Ocean acidification will just be the final blow. But we might have something left, even with climate change, if we hadn't trawled, fished, polluted, and destroyed everything. And if we stop now... But we won't.
As for Baja, the biggest problem there is that the Colorado no longer flows to the sea - a once very rich delta that fostered a much richer marine environment is gone. The water is growing crops in the desert and flushing toilets, almost all in the US.
Posted by: adam | 10/16/2012 at 05:10 AM
Dave - when Gandhi was eliminated by dark forces, a light went out. Martin Luther King was similarly removed by the State, a light went out. When Kurt Vonnegut Jr passed on, a light went out.
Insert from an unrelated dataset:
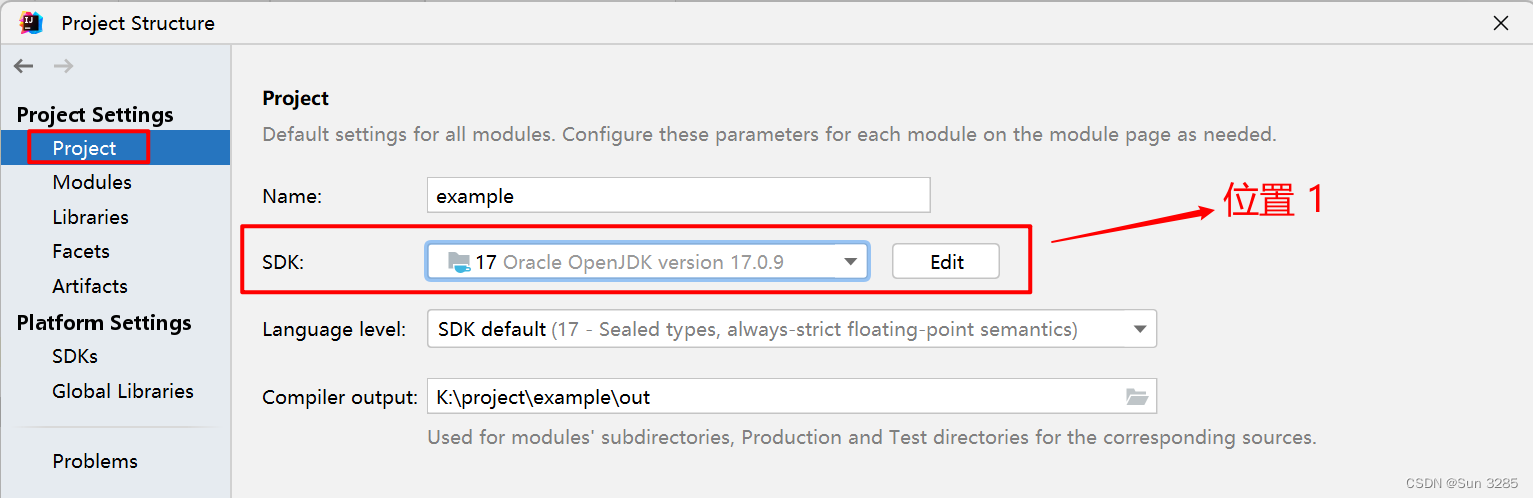Click the back navigation arrow

24,66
If you stop writing here, one of the last lights will go out. That's about all I can say on the matter.
Except that I echo Gretcheen's comments.
There's no hope, but there is a certain sense of camaraderie on death row.
Best, Oliver
Posted by: Oliver | 10/16/2012 at 07:08 AM
Hope has survival value. Without hope the human organism withers and dies.
For most of human history hope was entirely functional and often enough reasonable. No more.The best and clearest thinking among us will be the first to go. It's getting to be like a bad movie with a predictable ending, you don't need to stay in your seat to watch the credits roll. The only question is when you walk out of the theatre is there still something in your life that makes you want to keep going. For me there very much is. At least for now. Knowing the end of the story changes everything.
Posted by: john c. wilson | 10/16/2012 at 08:09 AM
Hi Dave
I really hope (..) you decide to keep the blog going. Truth is such a precious commodity these days. After reading your blog and digesting the wisdom therein, I feel like I am merely swimming in bullshit, rather than drowning in it. Thank you for the swimming lessons.